Among the lines below, keep only those from the one containing "Hospitality (142, 1435)" through the one containing "WhatsApp in hospitality industry (92, 1678)", and reproduce them exactly.

[Dataset entries]
┄┄┄┄┄┄┄┄┄┄

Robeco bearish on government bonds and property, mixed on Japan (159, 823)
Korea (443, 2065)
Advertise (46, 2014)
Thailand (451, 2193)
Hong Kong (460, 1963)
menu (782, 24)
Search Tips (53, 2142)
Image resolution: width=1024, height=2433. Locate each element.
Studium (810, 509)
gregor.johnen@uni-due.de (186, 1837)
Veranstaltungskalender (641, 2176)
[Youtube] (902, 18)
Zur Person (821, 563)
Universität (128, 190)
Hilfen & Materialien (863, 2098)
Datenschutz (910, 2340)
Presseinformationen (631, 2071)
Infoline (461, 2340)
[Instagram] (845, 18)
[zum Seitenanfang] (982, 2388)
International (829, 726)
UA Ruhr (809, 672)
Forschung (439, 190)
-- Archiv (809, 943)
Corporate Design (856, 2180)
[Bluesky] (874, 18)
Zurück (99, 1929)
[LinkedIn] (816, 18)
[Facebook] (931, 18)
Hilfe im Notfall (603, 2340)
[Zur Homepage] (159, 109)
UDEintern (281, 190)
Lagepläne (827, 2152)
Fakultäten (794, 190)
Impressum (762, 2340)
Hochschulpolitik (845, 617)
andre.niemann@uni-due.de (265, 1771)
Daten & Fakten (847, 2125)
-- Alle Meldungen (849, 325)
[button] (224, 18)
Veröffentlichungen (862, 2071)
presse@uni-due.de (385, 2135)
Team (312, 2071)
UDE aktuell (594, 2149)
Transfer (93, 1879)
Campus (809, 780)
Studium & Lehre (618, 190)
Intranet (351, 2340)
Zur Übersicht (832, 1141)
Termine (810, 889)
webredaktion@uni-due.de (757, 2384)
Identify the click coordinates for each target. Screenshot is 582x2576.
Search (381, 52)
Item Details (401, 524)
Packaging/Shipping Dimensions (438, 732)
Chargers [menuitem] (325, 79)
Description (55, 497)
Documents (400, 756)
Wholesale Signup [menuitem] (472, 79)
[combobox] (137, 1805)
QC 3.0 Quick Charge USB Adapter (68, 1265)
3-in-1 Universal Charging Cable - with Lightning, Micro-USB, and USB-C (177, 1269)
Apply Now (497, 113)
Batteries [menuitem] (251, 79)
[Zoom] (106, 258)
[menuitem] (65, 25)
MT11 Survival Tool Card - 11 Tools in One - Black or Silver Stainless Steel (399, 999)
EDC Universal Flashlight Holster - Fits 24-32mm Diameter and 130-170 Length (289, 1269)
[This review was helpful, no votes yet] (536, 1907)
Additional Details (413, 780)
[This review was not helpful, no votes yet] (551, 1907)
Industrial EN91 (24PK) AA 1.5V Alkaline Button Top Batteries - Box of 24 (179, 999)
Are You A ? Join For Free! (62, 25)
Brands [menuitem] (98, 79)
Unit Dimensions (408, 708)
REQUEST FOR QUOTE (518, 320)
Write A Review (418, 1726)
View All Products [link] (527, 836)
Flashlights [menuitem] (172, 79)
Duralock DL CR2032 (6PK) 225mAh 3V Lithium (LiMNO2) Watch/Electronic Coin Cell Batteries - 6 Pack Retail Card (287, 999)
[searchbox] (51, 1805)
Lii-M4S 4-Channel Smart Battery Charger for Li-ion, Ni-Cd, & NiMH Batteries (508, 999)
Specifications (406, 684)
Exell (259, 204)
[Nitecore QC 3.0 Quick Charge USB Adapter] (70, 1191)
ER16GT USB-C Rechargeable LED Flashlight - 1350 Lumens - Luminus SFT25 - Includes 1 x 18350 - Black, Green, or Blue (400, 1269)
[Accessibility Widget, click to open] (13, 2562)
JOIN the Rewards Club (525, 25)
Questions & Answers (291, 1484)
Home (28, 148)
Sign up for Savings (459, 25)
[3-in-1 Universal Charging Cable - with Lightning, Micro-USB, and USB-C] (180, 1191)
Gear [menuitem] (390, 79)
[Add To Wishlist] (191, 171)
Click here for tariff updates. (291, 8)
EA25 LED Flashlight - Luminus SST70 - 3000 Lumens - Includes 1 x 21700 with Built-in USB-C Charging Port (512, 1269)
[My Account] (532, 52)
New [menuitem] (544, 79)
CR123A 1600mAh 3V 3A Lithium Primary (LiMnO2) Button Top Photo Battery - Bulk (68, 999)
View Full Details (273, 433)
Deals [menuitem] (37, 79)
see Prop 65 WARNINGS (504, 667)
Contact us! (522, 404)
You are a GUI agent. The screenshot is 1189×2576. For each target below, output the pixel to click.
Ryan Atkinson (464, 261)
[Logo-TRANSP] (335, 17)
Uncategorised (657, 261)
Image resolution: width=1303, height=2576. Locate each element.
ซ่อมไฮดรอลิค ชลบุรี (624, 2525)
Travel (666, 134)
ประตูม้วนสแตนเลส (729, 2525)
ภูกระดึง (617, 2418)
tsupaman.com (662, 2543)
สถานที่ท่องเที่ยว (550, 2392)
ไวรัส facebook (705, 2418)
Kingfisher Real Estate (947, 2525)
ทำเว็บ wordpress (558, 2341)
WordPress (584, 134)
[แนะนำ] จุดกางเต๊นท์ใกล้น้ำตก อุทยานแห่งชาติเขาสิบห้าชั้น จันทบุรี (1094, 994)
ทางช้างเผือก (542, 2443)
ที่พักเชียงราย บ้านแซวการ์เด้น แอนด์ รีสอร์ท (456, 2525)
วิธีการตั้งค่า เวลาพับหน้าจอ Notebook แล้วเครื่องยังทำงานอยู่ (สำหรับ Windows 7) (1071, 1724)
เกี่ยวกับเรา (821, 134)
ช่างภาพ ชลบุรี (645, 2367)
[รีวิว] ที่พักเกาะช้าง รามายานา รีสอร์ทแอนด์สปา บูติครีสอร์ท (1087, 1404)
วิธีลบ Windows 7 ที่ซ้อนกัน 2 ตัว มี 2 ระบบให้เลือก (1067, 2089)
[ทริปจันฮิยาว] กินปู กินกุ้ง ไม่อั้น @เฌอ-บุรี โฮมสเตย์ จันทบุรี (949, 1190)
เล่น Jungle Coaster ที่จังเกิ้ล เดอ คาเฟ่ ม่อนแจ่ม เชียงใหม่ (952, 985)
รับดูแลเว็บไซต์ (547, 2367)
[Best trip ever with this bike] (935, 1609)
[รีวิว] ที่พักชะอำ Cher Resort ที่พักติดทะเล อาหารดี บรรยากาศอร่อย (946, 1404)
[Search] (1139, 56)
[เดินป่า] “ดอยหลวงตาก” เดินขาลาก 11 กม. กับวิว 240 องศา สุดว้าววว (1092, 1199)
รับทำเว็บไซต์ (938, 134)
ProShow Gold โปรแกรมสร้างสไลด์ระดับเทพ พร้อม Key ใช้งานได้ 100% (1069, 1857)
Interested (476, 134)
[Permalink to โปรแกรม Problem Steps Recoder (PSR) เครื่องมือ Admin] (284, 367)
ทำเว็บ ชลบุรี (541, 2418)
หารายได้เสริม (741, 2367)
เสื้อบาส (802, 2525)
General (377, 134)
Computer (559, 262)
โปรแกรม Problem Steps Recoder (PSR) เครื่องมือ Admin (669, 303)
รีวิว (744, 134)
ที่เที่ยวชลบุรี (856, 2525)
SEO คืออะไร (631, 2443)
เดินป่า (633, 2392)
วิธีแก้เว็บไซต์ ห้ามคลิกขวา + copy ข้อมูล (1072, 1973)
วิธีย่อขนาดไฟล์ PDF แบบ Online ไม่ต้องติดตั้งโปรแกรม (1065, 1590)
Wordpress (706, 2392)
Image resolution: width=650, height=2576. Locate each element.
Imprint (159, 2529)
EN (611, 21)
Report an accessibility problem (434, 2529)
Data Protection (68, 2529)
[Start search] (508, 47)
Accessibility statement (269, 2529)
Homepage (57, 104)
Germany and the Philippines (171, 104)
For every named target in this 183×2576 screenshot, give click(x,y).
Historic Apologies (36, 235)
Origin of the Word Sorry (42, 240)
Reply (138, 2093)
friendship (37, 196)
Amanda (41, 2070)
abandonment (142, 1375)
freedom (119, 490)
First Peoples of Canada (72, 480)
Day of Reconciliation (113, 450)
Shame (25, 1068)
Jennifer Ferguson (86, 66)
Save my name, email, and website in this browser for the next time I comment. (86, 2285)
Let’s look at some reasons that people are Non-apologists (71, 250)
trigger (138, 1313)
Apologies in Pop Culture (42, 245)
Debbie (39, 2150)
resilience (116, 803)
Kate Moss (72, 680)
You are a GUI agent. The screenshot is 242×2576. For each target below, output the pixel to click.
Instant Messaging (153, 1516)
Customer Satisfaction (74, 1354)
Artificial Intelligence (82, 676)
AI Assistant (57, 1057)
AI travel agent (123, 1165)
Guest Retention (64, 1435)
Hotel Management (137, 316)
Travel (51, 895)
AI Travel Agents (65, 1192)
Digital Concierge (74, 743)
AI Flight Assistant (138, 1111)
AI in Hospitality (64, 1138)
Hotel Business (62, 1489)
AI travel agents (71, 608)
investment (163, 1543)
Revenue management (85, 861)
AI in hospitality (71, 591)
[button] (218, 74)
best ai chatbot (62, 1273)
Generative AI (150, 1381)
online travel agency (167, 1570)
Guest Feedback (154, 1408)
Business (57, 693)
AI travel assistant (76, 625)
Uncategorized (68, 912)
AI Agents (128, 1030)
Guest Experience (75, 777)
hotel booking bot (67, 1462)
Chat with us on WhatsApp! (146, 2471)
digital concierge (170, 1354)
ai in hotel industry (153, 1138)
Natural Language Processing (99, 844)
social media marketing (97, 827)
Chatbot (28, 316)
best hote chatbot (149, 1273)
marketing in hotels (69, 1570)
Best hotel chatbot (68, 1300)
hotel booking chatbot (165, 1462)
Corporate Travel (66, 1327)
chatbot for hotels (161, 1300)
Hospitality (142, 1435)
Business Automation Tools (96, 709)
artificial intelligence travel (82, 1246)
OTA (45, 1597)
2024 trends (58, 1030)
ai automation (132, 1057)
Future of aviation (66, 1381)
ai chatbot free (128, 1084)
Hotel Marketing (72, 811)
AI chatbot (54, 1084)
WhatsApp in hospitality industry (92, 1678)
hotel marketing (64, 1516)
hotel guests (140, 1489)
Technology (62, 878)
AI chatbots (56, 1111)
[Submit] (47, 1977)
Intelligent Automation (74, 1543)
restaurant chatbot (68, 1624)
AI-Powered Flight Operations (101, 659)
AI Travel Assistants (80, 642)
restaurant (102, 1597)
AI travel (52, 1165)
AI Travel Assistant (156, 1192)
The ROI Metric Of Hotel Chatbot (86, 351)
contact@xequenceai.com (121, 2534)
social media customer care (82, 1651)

┄┄┄┄┄┄┄┄┄┄

:: YOUR SOLUTION ::
Hospitality (142, 1435)
Business Automation Tools (96, 709)
artificial intelligence travel (82, 1246)
OTA (45, 1597)
2024 trends (58, 1030)
ai automation (132, 1057)
Future of aviation (66, 1381)
ai chatbot free (128, 1084)
Hotel Marketing (72, 811)
AI chatbot (54, 1084)
WhatsApp in hospitality industry (92, 1678)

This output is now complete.